A switch to goats isn’t a cure-all, according to one who has used them. Tim Reese, farm manager at Gale Woods Farm in Minnetrista, part of Three Rivers, said goats require good fencing, human oversight, predator protection and lots of follow-up.

If goats are fenced in, does that mean that people are fenced out? Or are visitors to the parks expected to mingle peaceably with the goats? Do members of the Park Board have much experience with goats? I suspect not.

Reese emphasized that goats were only a starting point in the farm’s goal of converting a small acreage to a woodland pasture. Repeated grazing by goats knocked back the invasive vegetation, but pigs were used to feed on the following year’s regrowth.

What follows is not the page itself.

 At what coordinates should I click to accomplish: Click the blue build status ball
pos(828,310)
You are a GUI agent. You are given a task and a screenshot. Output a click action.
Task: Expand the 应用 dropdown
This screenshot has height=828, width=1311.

So are Minneapolis parks to be turned into barnyards, basically? To avoid using Roundup?

People also removed stems before the area was seeded in native grasses suitable under oak trees. Sheep and cattle still graze the plot to assure that invasives don’t return.

Sounds like a practical solution as long as they aren’t talking about, say, baseball diamonds.

Erwin wants to try the goats, something Minneapolis Park Board commissioners Brad Bourn and Annie Young long have favored, in areas of the park system more beset by invasive species and somewhat buffered from nearby residents. The goats would be fenced in.

If that means people are fenced out, what’s the point? If people are denied access, they might as well use herbicides, or flamethrowers, or whatever to control the buckthorn.

It turns out there is one more obstacle standing between the Minneapolis Park Board and a herd of goats: goats are illegal in Minneapolis.

One place he has suggested is near the intersection of Wirth Parkway and Glenwood Avenue in Theodore Wirth Park, where tree cover was lost to a 2011 tornado, allowing buckthorn to flourish. That area also has the advantage of being outside the city limits. Current city ordinance generally excludes hoofed animals, but Erwin said some in City Hall are willing to amend that.

No doubt the unintended consequences of loosing hoofed animals in Minneapolis’s parks would be few. It’s just another day in the life of one of America’s loonier cities.